►

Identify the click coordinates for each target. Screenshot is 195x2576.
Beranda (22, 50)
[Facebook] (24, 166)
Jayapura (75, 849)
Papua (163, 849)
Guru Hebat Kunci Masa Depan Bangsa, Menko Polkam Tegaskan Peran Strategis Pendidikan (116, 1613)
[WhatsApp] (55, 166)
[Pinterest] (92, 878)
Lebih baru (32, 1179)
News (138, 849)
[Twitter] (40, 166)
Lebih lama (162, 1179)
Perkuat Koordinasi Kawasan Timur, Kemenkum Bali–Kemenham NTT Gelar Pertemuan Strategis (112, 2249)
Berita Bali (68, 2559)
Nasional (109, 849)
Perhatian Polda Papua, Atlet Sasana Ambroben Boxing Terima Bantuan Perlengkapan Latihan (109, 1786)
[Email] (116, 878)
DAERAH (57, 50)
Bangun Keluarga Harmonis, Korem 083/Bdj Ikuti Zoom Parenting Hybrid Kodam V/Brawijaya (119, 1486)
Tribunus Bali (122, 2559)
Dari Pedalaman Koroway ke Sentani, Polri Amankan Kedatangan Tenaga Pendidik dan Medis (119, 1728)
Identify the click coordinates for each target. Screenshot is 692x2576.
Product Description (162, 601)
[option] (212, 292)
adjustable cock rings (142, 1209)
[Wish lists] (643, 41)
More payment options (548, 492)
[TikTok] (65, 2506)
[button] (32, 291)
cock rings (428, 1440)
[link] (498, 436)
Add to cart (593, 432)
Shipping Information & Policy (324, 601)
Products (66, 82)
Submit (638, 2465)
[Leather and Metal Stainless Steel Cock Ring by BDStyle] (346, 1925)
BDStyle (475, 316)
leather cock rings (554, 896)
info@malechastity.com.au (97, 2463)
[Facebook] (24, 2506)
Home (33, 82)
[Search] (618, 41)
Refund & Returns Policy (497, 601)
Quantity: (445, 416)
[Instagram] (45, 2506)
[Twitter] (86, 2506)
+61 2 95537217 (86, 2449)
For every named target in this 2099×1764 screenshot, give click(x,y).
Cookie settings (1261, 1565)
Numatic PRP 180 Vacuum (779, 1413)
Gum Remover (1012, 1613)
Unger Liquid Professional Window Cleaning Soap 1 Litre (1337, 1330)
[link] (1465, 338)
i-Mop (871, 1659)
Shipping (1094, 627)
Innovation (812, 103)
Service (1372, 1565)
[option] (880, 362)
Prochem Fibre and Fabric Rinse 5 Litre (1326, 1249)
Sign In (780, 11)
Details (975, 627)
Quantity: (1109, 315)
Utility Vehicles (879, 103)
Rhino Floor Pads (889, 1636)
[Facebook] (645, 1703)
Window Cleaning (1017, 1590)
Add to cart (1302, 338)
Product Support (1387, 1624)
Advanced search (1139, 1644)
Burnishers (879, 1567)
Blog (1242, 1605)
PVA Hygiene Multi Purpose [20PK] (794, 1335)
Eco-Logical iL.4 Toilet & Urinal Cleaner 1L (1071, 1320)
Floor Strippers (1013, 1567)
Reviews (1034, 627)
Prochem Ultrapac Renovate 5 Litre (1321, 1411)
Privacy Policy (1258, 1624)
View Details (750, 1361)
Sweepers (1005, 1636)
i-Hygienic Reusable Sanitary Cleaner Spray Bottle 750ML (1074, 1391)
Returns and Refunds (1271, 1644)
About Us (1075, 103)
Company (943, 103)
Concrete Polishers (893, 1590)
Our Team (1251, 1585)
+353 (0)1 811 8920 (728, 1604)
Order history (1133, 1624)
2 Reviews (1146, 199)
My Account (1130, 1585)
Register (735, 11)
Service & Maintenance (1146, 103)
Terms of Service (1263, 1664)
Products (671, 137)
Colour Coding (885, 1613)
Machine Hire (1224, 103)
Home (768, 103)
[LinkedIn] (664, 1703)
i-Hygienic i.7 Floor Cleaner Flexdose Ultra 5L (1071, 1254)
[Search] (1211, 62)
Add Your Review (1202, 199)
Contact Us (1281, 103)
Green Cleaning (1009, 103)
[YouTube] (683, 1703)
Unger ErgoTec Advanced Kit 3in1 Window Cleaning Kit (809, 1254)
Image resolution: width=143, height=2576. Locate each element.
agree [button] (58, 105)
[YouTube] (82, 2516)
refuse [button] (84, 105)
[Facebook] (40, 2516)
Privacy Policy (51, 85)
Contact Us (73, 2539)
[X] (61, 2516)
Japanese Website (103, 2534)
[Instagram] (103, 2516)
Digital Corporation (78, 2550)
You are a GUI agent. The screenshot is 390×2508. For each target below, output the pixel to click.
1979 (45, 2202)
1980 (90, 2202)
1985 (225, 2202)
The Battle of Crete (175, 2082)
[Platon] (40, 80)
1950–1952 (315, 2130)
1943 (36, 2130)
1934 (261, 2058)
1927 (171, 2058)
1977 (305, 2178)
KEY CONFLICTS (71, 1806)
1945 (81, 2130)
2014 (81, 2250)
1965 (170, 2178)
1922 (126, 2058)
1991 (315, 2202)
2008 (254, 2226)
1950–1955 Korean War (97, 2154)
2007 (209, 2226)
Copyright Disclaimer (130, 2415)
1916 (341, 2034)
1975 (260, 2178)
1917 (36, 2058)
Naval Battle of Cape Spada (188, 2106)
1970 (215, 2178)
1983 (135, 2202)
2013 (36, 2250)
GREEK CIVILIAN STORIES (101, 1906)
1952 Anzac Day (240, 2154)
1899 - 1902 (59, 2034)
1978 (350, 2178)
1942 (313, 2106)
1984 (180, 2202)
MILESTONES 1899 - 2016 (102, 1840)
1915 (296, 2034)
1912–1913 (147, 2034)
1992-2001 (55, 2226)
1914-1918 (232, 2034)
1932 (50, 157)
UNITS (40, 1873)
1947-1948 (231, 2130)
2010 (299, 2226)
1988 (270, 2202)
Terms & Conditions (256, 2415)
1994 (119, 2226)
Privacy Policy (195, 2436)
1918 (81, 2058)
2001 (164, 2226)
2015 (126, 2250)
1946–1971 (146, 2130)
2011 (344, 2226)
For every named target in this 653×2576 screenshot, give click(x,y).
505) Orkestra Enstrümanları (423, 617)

◄

> What is expected: Each entry above needs to be retyped exactly.

> Solved exercise:
Identify the click coordinates for each target. Screenshot is 195x2576.
Beranda (22, 50)
[Facebook] (24, 166)
Jayapura (75, 849)
Papua (163, 849)
Guru Hebat Kunci Masa Depan Bangsa, Menko Polkam Tegaskan Peran Strategis Pendidikan (116, 1613)
[WhatsApp] (55, 166)
[Pinterest] (92, 878)
Lebih baru (32, 1179)
News (138, 849)
[Twitter] (40, 166)
Lebih lama (162, 1179)
Perkuat Koordinasi Kawasan Timur, Kemenkum Bali–Kemenham NTT Gelar Pertemuan Strategis (112, 2249)
Berita Bali (68, 2559)
Nasional (109, 849)
Perhatian Polda Papua, Atlet Sasana Ambroben Boxing Terima Bantuan Perlengkapan Latihan (109, 1786)
[Email] (116, 878)
DAERAH (57, 50)
Bangun Keluarga Harmonis, Korem 083/Bdj Ikuti Zoom Parenting Hybrid Kodam V/Brawijaya (119, 1486)
Tribunus Bali (122, 2559)
Dari Pedalaman Koroway ke Sentani, Polri Amankan Kedatangan Tenaga Pendidik dan Medis (119, 1728)
Identify the click coordinates for each target. Screenshot is 692x2576.
Product Description (162, 601)
[option] (212, 292)
adjustable cock rings (142, 1209)
[Wish lists] (643, 41)
More payment options (548, 492)
[TikTok] (65, 2506)
[button] (32, 291)
cock rings (428, 1440)
[link] (498, 436)
Add to cart (593, 432)
Shipping Information & Policy (324, 601)
Products (66, 82)
Submit (638, 2465)
[Leather and Metal Stainless Steel Cock Ring by BDStyle] (346, 1925)
BDStyle (475, 316)
leather cock rings (554, 896)
info@malechastity.com.au (97, 2463)
[Facebook] (24, 2506)
Home (33, 82)
[Search] (618, 41)
Refund & Returns Policy (497, 601)
Quantity: (445, 416)
[Instagram] (45, 2506)
[Twitter] (86, 2506)
+61 2 95537217 (86, 2449)
For every named target in this 2099×1764 screenshot, give click(x,y).
Cookie settings (1261, 1565)
Numatic PRP 180 Vacuum (779, 1413)
Gum Remover (1012, 1613)
Unger Liquid Professional Window Cleaning Soap 1 Litre (1337, 1330)
[link] (1465, 338)
i-Mop (871, 1659)
Shipping (1094, 627)
Innovation (812, 103)
Service (1372, 1565)
[option] (880, 362)
Prochem Fibre and Fabric Rinse 5 Litre (1326, 1249)
Sign In (780, 11)
Details (975, 627)
Quantity: (1109, 315)
Utility Vehicles (879, 103)
Rhino Floor Pads (889, 1636)
[Facebook] (645, 1703)
Window Cleaning (1017, 1590)
Add to cart (1302, 338)
Product Support (1387, 1624)
Advanced search (1139, 1644)
Burnishers (879, 1567)
Blog (1242, 1605)
PVA Hygiene Multi Purpose [20PK] (794, 1335)
Eco-Logical iL.4 Toilet & Urinal Cleaner 1L (1071, 1320)
Floor Strippers (1013, 1567)
Reviews (1034, 627)
Prochem Ultrapac Renovate 5 Litre (1321, 1411)
Privacy Policy (1258, 1624)
View Details (750, 1361)
Sweepers (1005, 1636)
i-Hygienic Reusable Sanitary Cleaner Spray Bottle 750ML (1074, 1391)
Returns and Refunds (1271, 1644)
About Us (1075, 103)
Company (943, 103)
Concrete Polishers (893, 1590)
Our Team (1251, 1585)
+353 (0)1 811 8920 (728, 1604)
Order history (1133, 1624)
2 Reviews (1146, 199)
My Account (1130, 1585)
Register (735, 11)
Service & Maintenance (1146, 103)
Terms of Service (1263, 1664)
Products (671, 137)
Colour Coding (885, 1613)
Machine Hire (1224, 103)
Home (768, 103)
[LinkedIn] (664, 1703)
i-Hygienic i.7 Floor Cleaner Flexdose Ultra 5L (1071, 1254)
[Search] (1211, 62)
Add Your Review (1202, 199)
Contact Us (1281, 103)
Green Cleaning (1009, 103)
[YouTube] (683, 1703)
Unger ErgoTec Advanced Kit 3in1 Window Cleaning Kit (809, 1254)
Image resolution: width=143, height=2576. Locate each element.
agree [button] (58, 105)
[YouTube] (82, 2516)
refuse [button] (84, 105)
[Facebook] (40, 2516)
Privacy Policy (51, 85)
Contact Us (73, 2539)
[X] (61, 2516)
Japanese Website (103, 2534)
[Instagram] (103, 2516)
Digital Corporation (78, 2550)
You are a GUI agent. The screenshot is 390×2508. For each target below, output the pixel to click.
1979 (45, 2202)
1980 (90, 2202)
1985 (225, 2202)
The Battle of Crete (175, 2082)
[Platon] (40, 80)
1950–1952 (315, 2130)
1943 (36, 2130)
1934 (261, 2058)
1927 (171, 2058)
1977 (305, 2178)
KEY CONFLICTS (71, 1806)
1945 (81, 2130)
2014 (81, 2250)
1965 (170, 2178)
1922 (126, 2058)
1991 (315, 2202)
2008 (254, 2226)
1950–1955 Korean War (97, 2154)
2007 (209, 2226)
Copyright Disclaimer (130, 2415)
1916 (341, 2034)
1975 (260, 2178)
1917 (36, 2058)
Naval Battle of Cape Spada (188, 2106)
1970 (215, 2178)
1983 (135, 2202)
2013 (36, 2250)
GREEK CIVILIAN STORIES (101, 1906)
1952 Anzac Day (240, 2154)
1899 - 1902 (59, 2034)
1978 (350, 2178)
1942 (313, 2106)
1984 (180, 2202)
MILESTONES 1899 - 2016 (102, 1840)
1915 (296, 2034)
1912–1913 (147, 2034)
1992-2001 (55, 2226)
1914-1918 (232, 2034)
1932 (50, 157)
UNITS (40, 1873)
1947-1948 (231, 2130)
2010 (299, 2226)
1988 (270, 2202)
Terms & Conditions (256, 2415)
1994 (119, 2226)
Privacy Policy (195, 2436)
1918 (81, 2058)
2001 (164, 2226)
2015 (126, 2250)
1946–1971 (146, 2130)
2011 (344, 2226)
For every named target in this 653×2576 screenshot, give click(x,y).
505) Orkestra Enstrümanları (423, 617)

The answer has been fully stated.